* _Requests_
1. Rewrite the part of the guide on injection risks in DeFi servers that opens with the words containing "If the recipient" and closes with "the user's wallet.", putting "phones" in place of "mobile".
2. Write the next part of the guide on injection risks in DeFi servers, picking up right after its last line.

* _Given text_

Common injection sources in DeFi/crypto MCP servers:

Token names and symbols — returned from token search APIs, displayed to the model
Transaction metadata — descriptions, memos, on-chain data
Price feed labels — token descriptions from external APIs
NFT metadata — names, descriptions
Smart contract error messages — revert reasons returned to the model
ENS names and social handles — resolved and shown in context

For each injection source, trace the path:

Injection Source → Model Context → Tool Call Parameter → Financial Action

If you can draw a complete path, you have a finding.

Phase 3: Check the Safety Guarantees

For each tool that has financial impact, ask:

1. Can the recipient be changed without the user knowing?
If an injected instruction changes the recipient to an attacker's address, will the user notice before signing?

2. Is the pre-flight confirmation UI adequate?
If the recipient address is buried in a query parameter, users often don't check it. This is especially true on mobile.

3. Does the server validate parameters against a trusted source?
The server knows the user's wallet (from initialization or session). It should validate recipient addresses or at minimum display a prominent warning when they differ from the user's wallet.

4. Are API responses sanitized before being returned to the model?

* _Dataset excerpt_
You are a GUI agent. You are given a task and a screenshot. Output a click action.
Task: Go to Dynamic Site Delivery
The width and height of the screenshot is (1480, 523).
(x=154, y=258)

* _Answers below_
1.
If the recipient address is buried in a query parameter, users often don't check it. This is especially true on phones.

3. Does the server validate parameters against a trusted source?
The server knows the user's wallet (from initialization or session). It should validate recipient addresses or at minimum display a prominent warning when they differ from the user's wallet.

2.
If an external API returns data that gets passed directly to the model, it can be a secondary injection source.

Phase 4: Check the Session Initialization

MCP servers typically have a session setup phase where the client sends configuration. Look for initialization code that does NOT:

Bind user identity
Validate caller permissions
Set explicit limits on transaction sizes or frequencies

Phase 5: The Instruction Injection via get_instructions

Many MCP servers expose a get_instructions tool that returns system-level guidance injected into the model's context. If this instruction file is loaded from disk, fetched from a remote URL, or configurable by the user — it's a potential attack vector for persistent instruction manipulation.

A supply chain attack on the npm package could inject arbitrary instructions into every AI agent that uses the MCP server.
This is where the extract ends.